Sunday, 10 November 2013

Here comes the great liquidity drought

Liquidity is drying up across the bond markets. Regulations designed to curtail banks’ leverage have had the unintended consequence of also sharply reducing their ability and willingness to make markets in corporate and even government debt. New regulations on the leverage ratio that will reduce banks’ repo funding books threaten to make matters even worse and to spread the drought from credit markets to rates, the underpinning of all financial markets. Secondary markets are close to a breakdown that will soon imperil the primary markets on which companies and sovereigns depend for funding. All that is masking the decay is the extraordinary actions of central banks. Their stimulus has created what looks like an asset bubble, siphoning abundant investor flows into bond funds all betting on declining rates and narrowing credit spreads. Asset managers’ trade-execution desks have been more worried about how to buy bonds than whether or not they might ever be able to sell them again. And the enlarged primary markets, in which Apple was able to sell $17 billion of bonds in a single go, with lead banks eagerly trading bonds in the first few days after launch, have obscured the underlying structural weakness in secondary markets.
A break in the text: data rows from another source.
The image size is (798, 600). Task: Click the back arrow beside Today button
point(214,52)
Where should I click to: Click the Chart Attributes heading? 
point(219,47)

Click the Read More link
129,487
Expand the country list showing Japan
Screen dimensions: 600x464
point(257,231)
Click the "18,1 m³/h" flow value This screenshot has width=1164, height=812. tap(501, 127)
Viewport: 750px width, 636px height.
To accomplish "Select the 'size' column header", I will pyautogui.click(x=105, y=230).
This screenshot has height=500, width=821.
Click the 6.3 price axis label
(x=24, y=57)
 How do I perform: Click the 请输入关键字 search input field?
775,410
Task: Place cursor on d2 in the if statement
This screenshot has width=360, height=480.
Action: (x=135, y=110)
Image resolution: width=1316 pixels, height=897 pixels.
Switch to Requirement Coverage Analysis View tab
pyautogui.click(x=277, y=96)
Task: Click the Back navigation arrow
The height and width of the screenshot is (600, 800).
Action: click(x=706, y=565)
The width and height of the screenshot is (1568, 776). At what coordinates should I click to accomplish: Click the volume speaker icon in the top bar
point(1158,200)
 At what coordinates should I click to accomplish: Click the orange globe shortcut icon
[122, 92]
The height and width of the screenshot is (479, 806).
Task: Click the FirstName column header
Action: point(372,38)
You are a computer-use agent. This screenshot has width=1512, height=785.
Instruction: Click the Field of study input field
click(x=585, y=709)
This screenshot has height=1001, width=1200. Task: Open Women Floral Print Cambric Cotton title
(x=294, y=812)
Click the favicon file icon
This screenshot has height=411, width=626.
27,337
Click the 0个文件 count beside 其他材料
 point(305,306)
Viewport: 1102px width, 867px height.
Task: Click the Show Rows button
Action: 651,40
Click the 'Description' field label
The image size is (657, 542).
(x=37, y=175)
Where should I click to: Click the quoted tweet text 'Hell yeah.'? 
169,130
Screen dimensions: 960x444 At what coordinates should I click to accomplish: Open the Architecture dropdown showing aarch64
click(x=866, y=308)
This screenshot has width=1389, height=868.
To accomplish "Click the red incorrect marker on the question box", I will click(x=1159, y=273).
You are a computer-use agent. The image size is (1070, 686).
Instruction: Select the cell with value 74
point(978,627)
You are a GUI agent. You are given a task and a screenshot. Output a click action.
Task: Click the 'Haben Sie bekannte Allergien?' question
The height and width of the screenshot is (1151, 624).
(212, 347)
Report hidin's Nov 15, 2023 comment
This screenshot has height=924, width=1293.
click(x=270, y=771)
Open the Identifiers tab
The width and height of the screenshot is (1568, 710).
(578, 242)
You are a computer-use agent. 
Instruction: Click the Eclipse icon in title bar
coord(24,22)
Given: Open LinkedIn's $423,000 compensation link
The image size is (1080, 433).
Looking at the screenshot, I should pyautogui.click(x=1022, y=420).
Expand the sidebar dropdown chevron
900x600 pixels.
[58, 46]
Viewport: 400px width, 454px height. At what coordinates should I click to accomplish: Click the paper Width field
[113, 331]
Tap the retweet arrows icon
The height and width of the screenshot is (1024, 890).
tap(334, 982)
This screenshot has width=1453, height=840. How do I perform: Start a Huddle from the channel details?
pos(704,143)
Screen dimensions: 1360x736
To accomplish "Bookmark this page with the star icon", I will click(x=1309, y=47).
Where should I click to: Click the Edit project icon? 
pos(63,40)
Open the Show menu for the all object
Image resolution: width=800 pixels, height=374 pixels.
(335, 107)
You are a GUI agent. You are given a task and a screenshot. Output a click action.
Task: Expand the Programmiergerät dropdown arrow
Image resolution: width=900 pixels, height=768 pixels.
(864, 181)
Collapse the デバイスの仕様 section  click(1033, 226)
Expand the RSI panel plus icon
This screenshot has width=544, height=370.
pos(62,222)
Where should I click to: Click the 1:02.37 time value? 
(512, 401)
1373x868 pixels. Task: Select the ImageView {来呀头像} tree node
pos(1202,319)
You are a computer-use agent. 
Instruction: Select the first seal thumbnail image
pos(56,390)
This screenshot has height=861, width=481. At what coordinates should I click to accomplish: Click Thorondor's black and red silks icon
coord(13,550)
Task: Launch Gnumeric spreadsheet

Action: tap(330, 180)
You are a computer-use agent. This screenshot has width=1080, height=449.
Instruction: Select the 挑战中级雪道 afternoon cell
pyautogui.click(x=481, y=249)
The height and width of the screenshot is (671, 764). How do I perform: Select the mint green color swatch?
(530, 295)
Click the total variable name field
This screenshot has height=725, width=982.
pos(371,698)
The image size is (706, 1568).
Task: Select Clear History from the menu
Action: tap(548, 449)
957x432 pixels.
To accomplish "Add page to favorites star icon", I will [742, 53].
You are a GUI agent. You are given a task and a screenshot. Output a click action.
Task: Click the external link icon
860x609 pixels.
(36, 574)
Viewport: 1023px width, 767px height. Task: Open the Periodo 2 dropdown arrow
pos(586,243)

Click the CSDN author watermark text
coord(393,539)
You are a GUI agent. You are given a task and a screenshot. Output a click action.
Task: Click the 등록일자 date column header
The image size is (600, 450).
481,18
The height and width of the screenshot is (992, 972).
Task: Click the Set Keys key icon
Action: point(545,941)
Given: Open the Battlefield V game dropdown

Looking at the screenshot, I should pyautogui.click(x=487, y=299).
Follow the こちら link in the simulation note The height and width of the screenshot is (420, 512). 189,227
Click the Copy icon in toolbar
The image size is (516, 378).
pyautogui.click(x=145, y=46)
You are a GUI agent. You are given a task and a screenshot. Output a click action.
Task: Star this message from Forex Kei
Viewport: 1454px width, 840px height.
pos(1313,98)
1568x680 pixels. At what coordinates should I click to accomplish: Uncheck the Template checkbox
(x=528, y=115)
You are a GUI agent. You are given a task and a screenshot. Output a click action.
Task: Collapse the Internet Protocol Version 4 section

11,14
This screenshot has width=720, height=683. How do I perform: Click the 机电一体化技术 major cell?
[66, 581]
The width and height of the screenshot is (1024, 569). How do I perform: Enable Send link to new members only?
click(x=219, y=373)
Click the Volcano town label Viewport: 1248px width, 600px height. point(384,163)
But just take away the central banks’ extraordinary provision of stimulus and liquidity and those investors will be left gasping. Investors have spent much of the past few years blaming banks for failing to make markets, blaming regulators for harming their ability to do so and even blaming borrowers for issuing too many different bonds that it’s near impossible to trade. It’s now time that investors took responsibility and did something about the situation themselves. New venues are being set up for asset managers to trade with each other as well as did the bank dealers. These new venues bring new trading protocols, new choices besides the now inadequate request-for-quote model that institutionalizes investor dependence on dealers to make markets. These new solutions will succeed only if investors fully embrace them. They must dare to show their orders and start making dealable prices to other asset managers, rather than just sitting back and waiting for dealers to quote prices to them. That requires a new way of doing business. But if investors don’t make the effort, the consequences might be disastrous. 

Liquidity in the world’s bond markets has reached crisis point. Investors can no longer rely on banks to provide a crucial intermediary function in secondary markets. It’s now time that investors took responsibility and did something about the liquidity challenge themselves. Failure will be disastrous for global financial markets.